TEXT DES DOKUMENTS:
════

Verlegung der Flugzeit von Mittagszeit auf den Abend durch Reise­ver­an­stalter stellt angesichts eines Kleinkinds Reisemangel darReisende kann Erstattung der Kosten für Ersatzflug und Taxifahrt zum Flughafen verlangen

Hat eine Reisende mit einem Kleinkind einen Rückflug zur Mittagszeit gebucht und wird dieser Flug vom Reise­ver­an­stalter um 5 Stunden und 45 Minuten in den Abend verlegt, stellt dies einen Reisemangel dar. Die Reisende kann in diesem Fall gemäß § 651 c Abs. 3 BGB den Ersatz der Kosten für einen gebuchten Ersatzflug und die Taxifahrt zum Flughafen verlangen. Dies hat das Landgericht Hannover entschieden.

Dem Fall lag folgender Sachverhalt zugrunde: Eine Frau buchte für sich und ihren Lebensgefährten sowie dem gemeinsamen 21 Monate alten Kind im März 2015 eine Pauschalreise nach Mallorca für den September 2015. Für den Rückflug buchte sie angesichts des Kindes einen Flug um 13.15 Uhr. Die Reise­ver­an­stalterin vermerkte die Rückflugzeit als "voraussichtlich". Im Juli 2015 erhielt die Frau von der Reise­ver­an­stalterin eine Mitteilung, wonach der Rückflug von 13.15 Uhr auf 19.25 Uhr verlegt wurde. Zudem erfolgte eine Umbuchung von einem Linienflug auf einen Charterflug. Die Frau war damit nicht einverstanden und pochte auf eine Abflugzeit um die Mittagszeit. Da die Reise­ver­an­stalterin sich außer Stande sah, dem nachzukommen, buchte die Frau für sich und ihre Familie selbst einen Rückflug um 13.15 Uhr. Die dadurch entstandenen Kosten in Höhe von 613,31 EUR sowie die Kosten für die Taxifahrt zum Flughafen in Höhe von 83,50 EUR verlangte sie von der Reise­ver­an­stalterin klageweise ersetzt. Das Amtsgericht gab der Klage statt. Dagegen richtete sich die Berufung der Reise­ver­an­stalterin.

════

AUFGABENSTELLUNG: Zitiere aus dem Text über den verlegten Rückflug wörtlich die Passage von "Hat eine Reisende" bis "Landgericht Hannover entschieden.".

VERFÜGBARE DATEN:
════

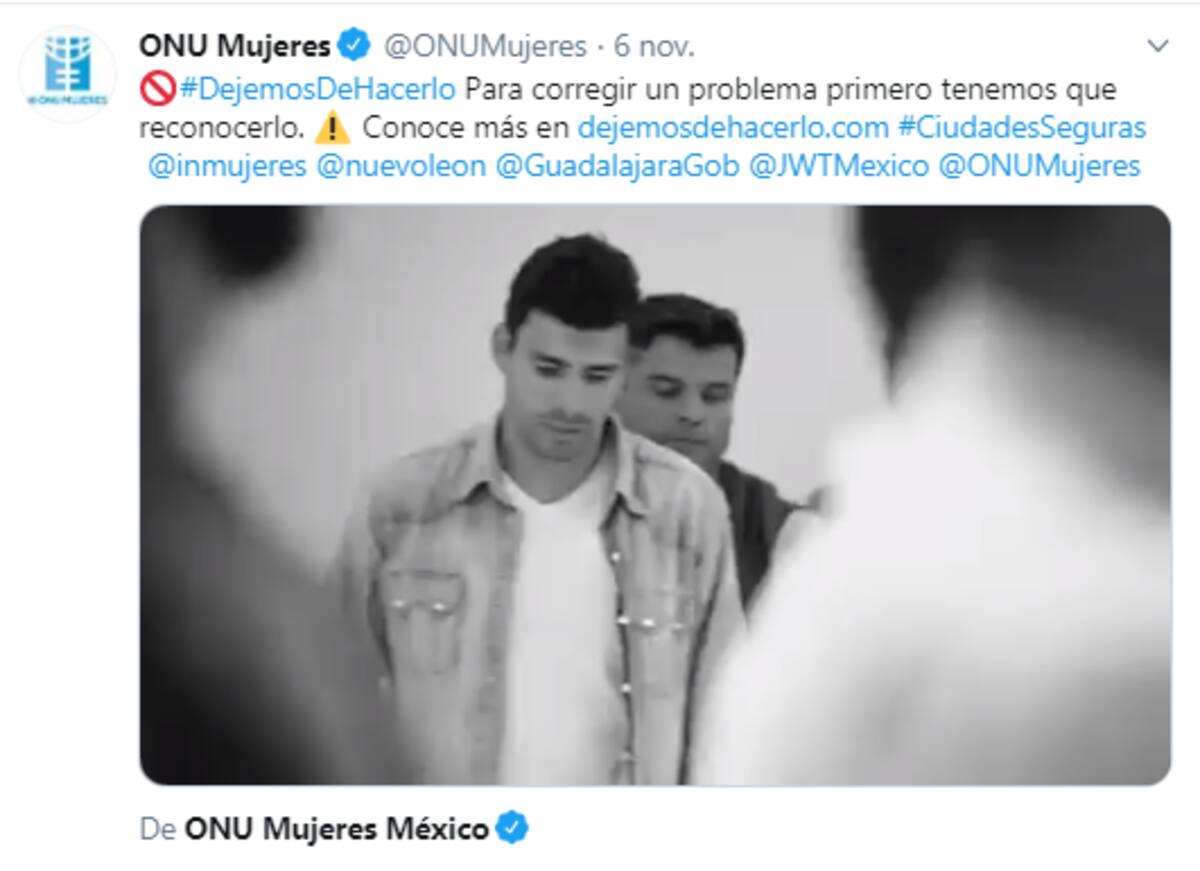Click the verified badge beside ONU Mujeres name
Screen dimensions: 1200x871
point(354,45)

════

ERGEBNIS:
Hat eine Reisende mit einem Kleinkind einen Rückflug zur Mittagszeit gebucht und wird dieser Flug vom Reise­ver­an­stalter um 5 Stunden und 45 Minuten in den Abend verlegt, stellt dies einen Reisemangel dar. Die Reisende kann in diesem Fall gemäß § 651 c Abs. 3 BGB den Ersatz der Kosten für einen gebuchten Ersatzflug und die Taxifahrt zum Flughafen verlangen. Dies hat das Landgericht Hannover entschieden.